Not long into class, he gives up trying to prevent his head from falling into the soft cushion of his forearm. Motionless, he lies sprawled on his desk; his textbook, practically glued shut, sits beneath him. Friends try to get his attention from the hallway; his teacher drones on about history, or is it calculus?

This is how Cayne Mandell ’17 appears almost every school day, but today  is no  ordinary  day. Hands  at his side, his  head  raised  high, Mandell now stares ahead with laser focus.

To some, it would appear that he is paying close attention to his teacher’s lecture, but in reality, Mandell’s mind is far from class. Like countless others, he is counting down the hours to the kickoff of Thursday Night Football, the starting point of this weekend’s fantasy football matchups.

A virtual game played all around the world, fantasy football combines the competitiveness of soccer and strategy of chess. It can, according to Mandell, make for a “grueling but ultimately rewarding experience.”

People participate in fantasy football by joining leagues containing anywhere from four to 16 teams. They then take part in a draft and select National Football League players of their choice who earn performance-based points each game.

Though people often take part in fantasy football leagues out of their love for football, one of the biggest incentives behind joining a league is the betting aspect.

“The more that’s on the line, the more fun it is. Fantasy football is basically just a way to compete with your friends, and betting money makes it all the more interesting,” Nikki Benjamin ’17 said.

In Benjamin’s league, comprised of 12 seniors, the buy-in is $100, making the first-place prize a whopping $1,200.

However, to  some members, the driving  force  behind their  commitment  to    success  is  not  potential  monetary  gains,  but rather the   looming   threat of  a  last-place finish.

“The loser  of  our league has to dye their hair white for an entire month. Not a blondish-white — a pure white. I’m talking Ryan Lochte level,” Remy Laifer ’17, the  dubbed  commissioner  of Benjamin and Mandell’s league, said.

Another league comprised of 12 sophomores has a similarly daunting last-place punishment.

“The  manager  of the  team with the worst record at the  end of the season has to let the winner of the league shave his head in any way he chooses to do so,” James Trinkle ’19 explained.

Still, to some people, fantasy football offers an opportunity to connect and maintain ongoing relationships with friends.

“I’ve probably been doing fantasy football for 20 to 25 years,” said Jonathan Shepro, a social studies teacher who has been playing in the same league for 15 years. “When we first started playing, there was no internet, so when you had to make your lineup you literally called the commissioner and told him what your lineup was.”
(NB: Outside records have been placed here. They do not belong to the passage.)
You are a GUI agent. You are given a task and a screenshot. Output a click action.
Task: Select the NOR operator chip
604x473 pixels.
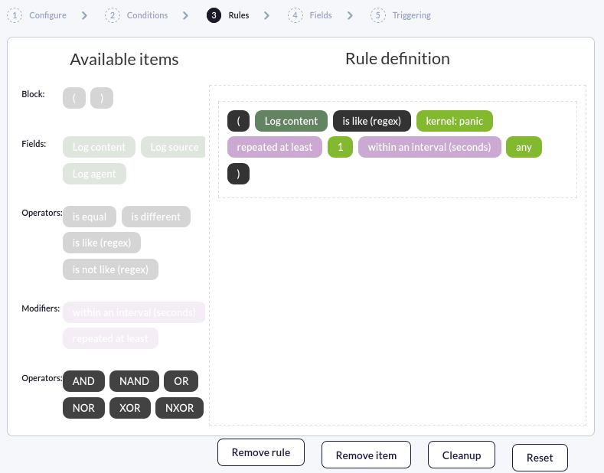click(83, 407)
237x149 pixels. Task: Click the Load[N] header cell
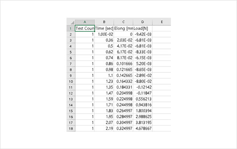coord(143,28)
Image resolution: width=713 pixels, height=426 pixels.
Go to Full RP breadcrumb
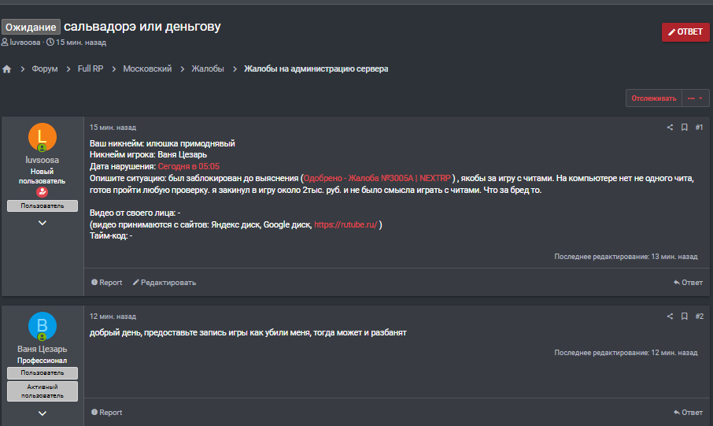pos(90,69)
Though today’s method of playing fantasy football online negates the necessity for league members to constantly communicate with one another, the feeling of general camaraderie still remains.
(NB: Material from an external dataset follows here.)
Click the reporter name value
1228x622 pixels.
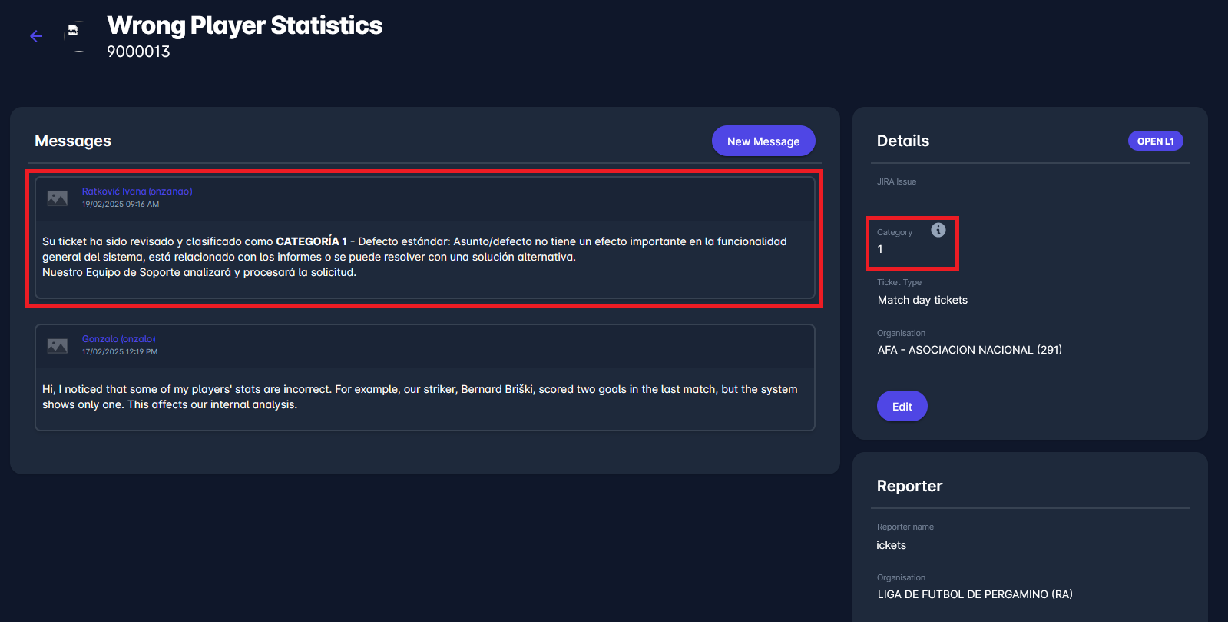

“I’ve been in the same league with friends of   mine   since   sixth  grade,” Noah Lomnitz ’17 said. “We for sure intend on continuing throughout college.”
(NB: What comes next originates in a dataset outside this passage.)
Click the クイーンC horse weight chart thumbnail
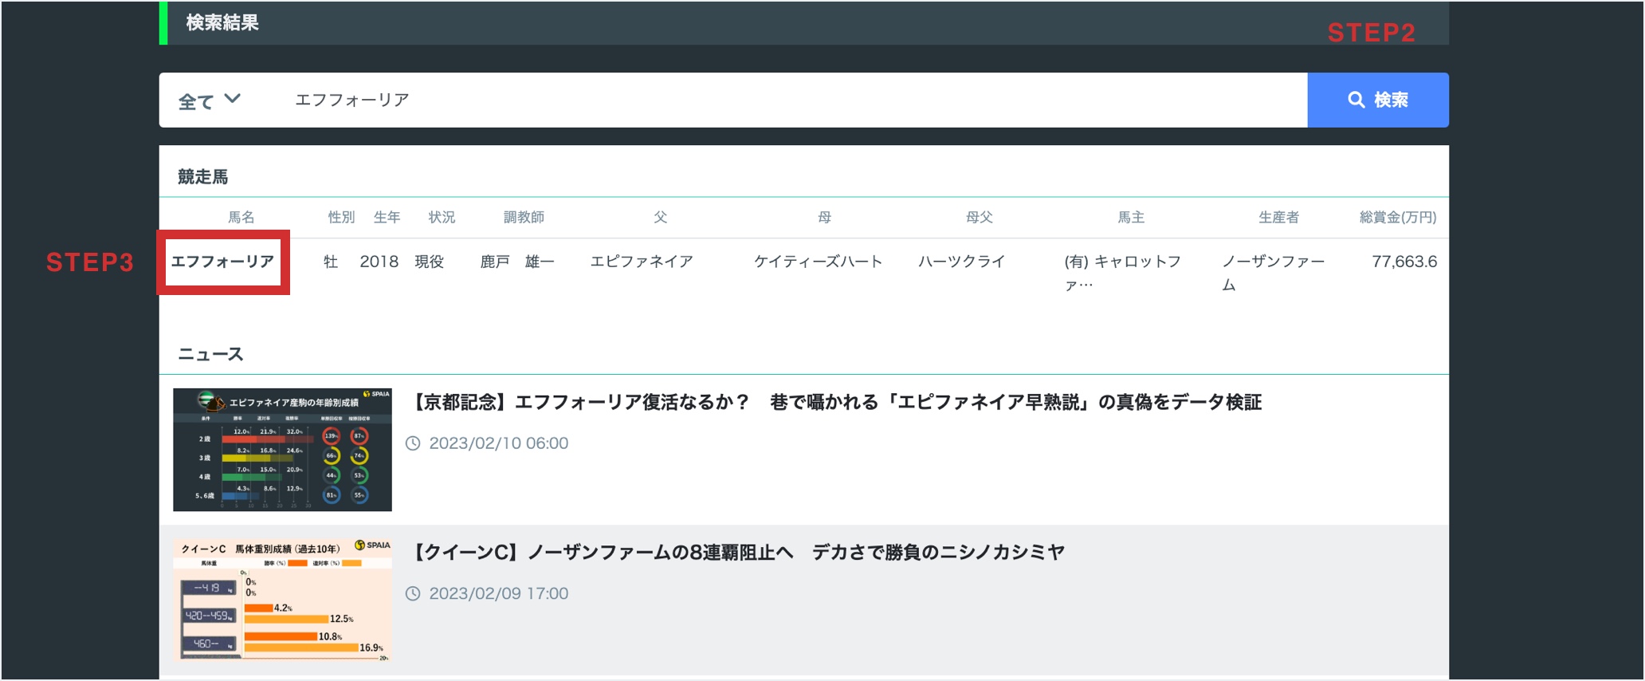Image resolution: width=1645 pixels, height=681 pixels. point(282,600)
Of course, despite the ever-expanding popularity of fantasy football, there remain football fans who choose to avoid participating.

“Although I watch professional football, my passion is really around college football which, to me, is much more exciting,” Karen Thompson, a member of the science department, explained.

Still, Thompson went on to stress that, despite the fact that she does not partake in a fantasy football league, she is as big, if not a bigger fan, than those who do.

She  even  went  so  far  as  to  state, “this time of the year is like Christmas to me.”

Of course, this idea runs true to those who participate in fantasy football too, as they will look to be gifted with wins this upcoming weekend.